Personal information
- Full name: Keith Kuhlmann
- Date of birth: 15 December 1955 (age 69)
- Height: 193 cm (6 ft 4 in)
- Weight: 96 kg (212 lb)
- Position(s): Key position defender

Playing career^{1}
- Years: Club / Games (Goals)
- 1973–78: West Adelaide / 128 (13)
- 1979–82: Glenelg / 102 0(0)
- Total:  / 230 (13)
- ^{1} Playing statistics correct to the end of 1982.

= Keith Kuhlmann =

Australian rules footballer

Keith Kuhlmann (born 15 December 1955) is a former Australian rules footballer who played for West Adelaide and Glenelg in the South Australian National Football League (SANFL).
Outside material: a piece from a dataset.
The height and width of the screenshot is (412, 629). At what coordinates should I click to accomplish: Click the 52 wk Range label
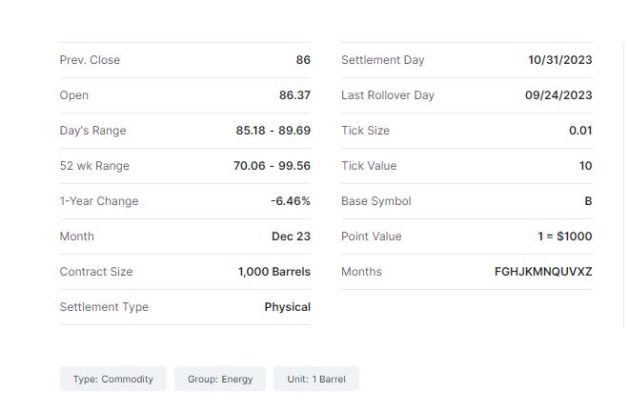point(94,166)
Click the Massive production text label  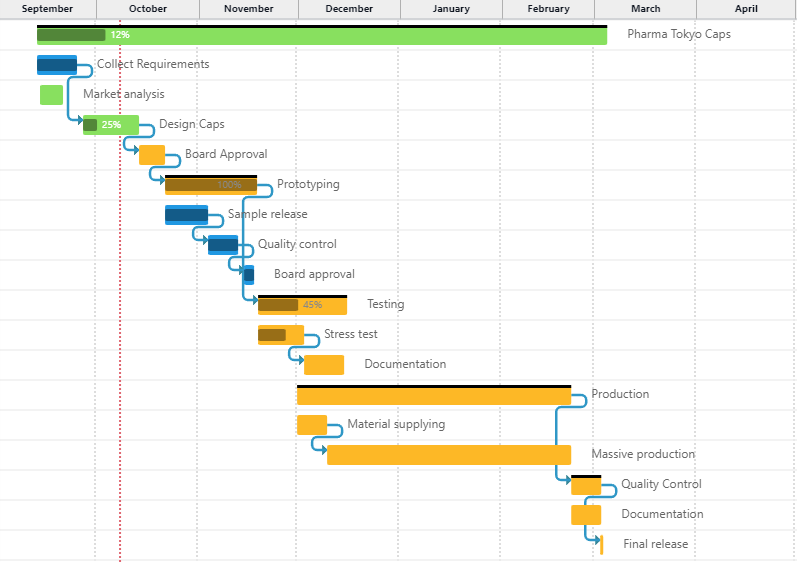point(643,454)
A key position defender, Kuhlmann started his career in 1973 at West Adelaide and was a regular member of their team during the 1970s. Such was his consistency that he was never dropped to the West Adelaide reserves. He crossed to Glenelg in 1979 and played well enough to be selected to the South Australian interstate team four times. His interstate performances in 1980, at fullback, saw him named in the All-Australian team.

In 2023 Kuhlmann was inducted into the Glenelg Football Club Hall of Fame.